Zimbabwe: AfDB Targets 9,000 Jobs for Women, Youth

African Development Bank (AfDB) has approved a $3.5 million grant to support the Sustainable Enterprise Development for Women and Youth Project in Zimbabwe.

The fund, Development Diaries understands, will be used to create jobs and boost livelihoods for youth and women in artisanal mining, horticulture and dairy value chains in the country.

The project is expected to create more than 3,000 direct jobs and at least 6,000 indirect jobs for women and youth.

In 2019, the World Bank put youth unemployment in Zimbabwe at 27.5 percent.

‘The project, which builds on the ongoing Youth and Women Empowerment Project, will facilitate linkages for 500 market stallholders to supply their products to big companies and build the capacity of some 3,000 youth to conduct viable businesses in the fruit and vegetable value chains by improving the quality and sales of their produce’, AfDB said in a statement.

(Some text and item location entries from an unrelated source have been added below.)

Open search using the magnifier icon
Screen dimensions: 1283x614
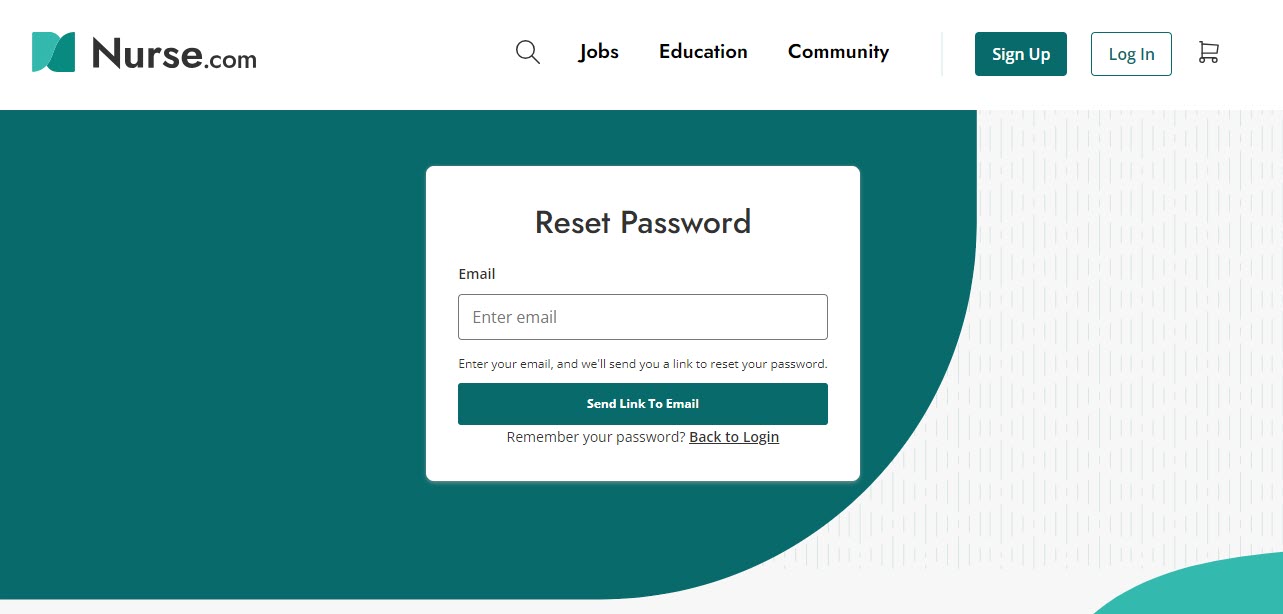click(527, 52)
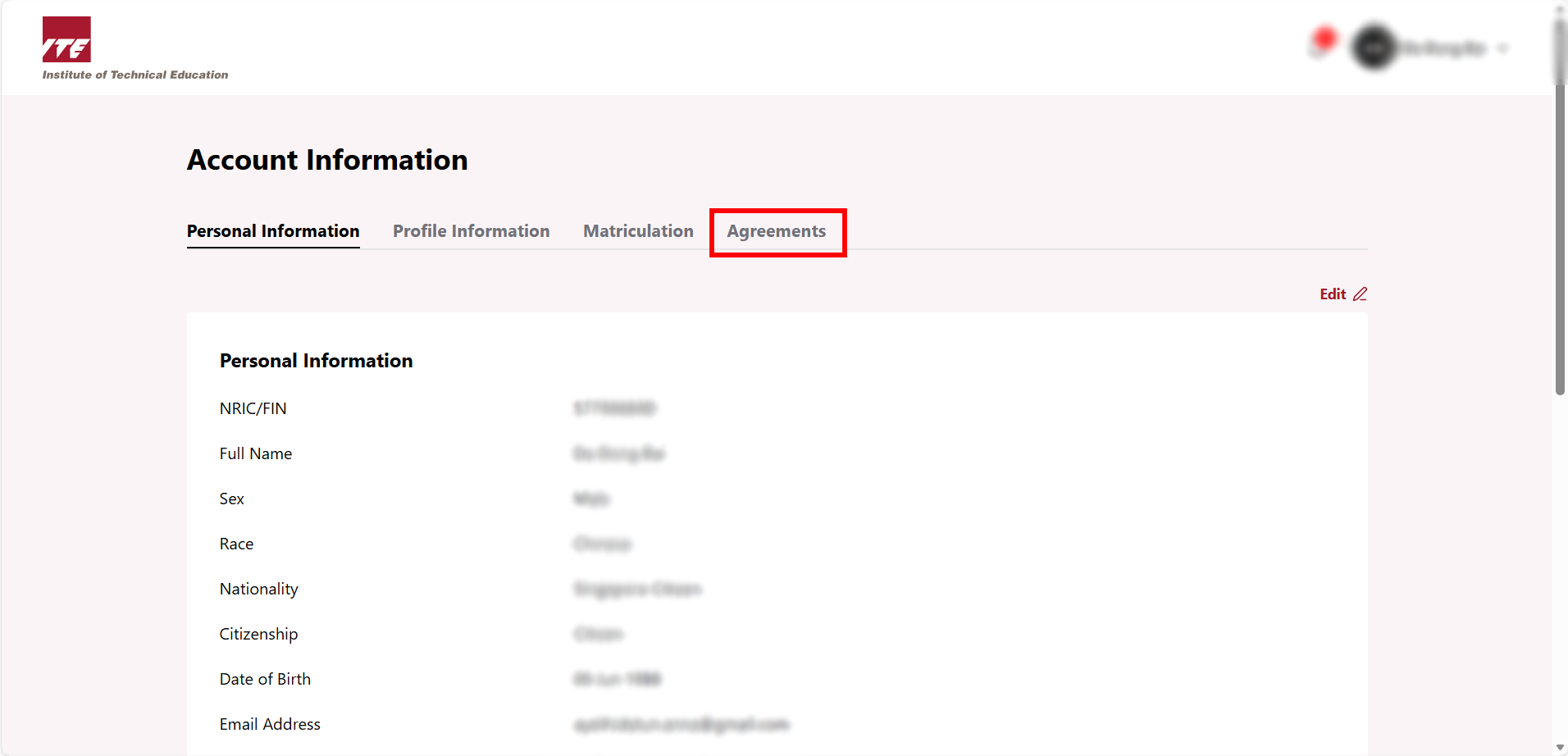
Task: Click the dark circular user avatar
Action: [x=1374, y=48]
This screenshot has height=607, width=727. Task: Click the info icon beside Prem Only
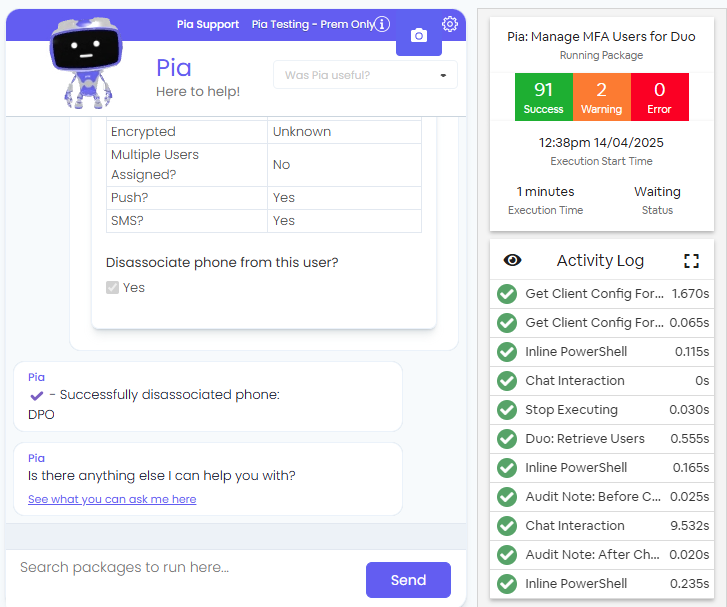coord(382,24)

The project is one of three that the AfDB is implementing in Zimbabwe under the African Development Fund 15 cycle.

‘The scheme will also assist over 720 small-scale miners in adding value to their mineral products’, the statement read.

Women make up ten percent of Zimbabwe’s 535,000 artisanal and small-scale miners, according to a report from the Pact Institute.

Data from the United Nations Food and Agriculture Organisation (FAO) shows that agricultural activities provide employment and income for 60 to 70 percent of the population.

‘The support for growth-oriented enterprises for women and youth is a timely intervention as it will contribute to job creation and improved household incomes in Zimbabwe’, AfDB Director for Human Capital, Youth and Skills Development, Martha Phiri, said.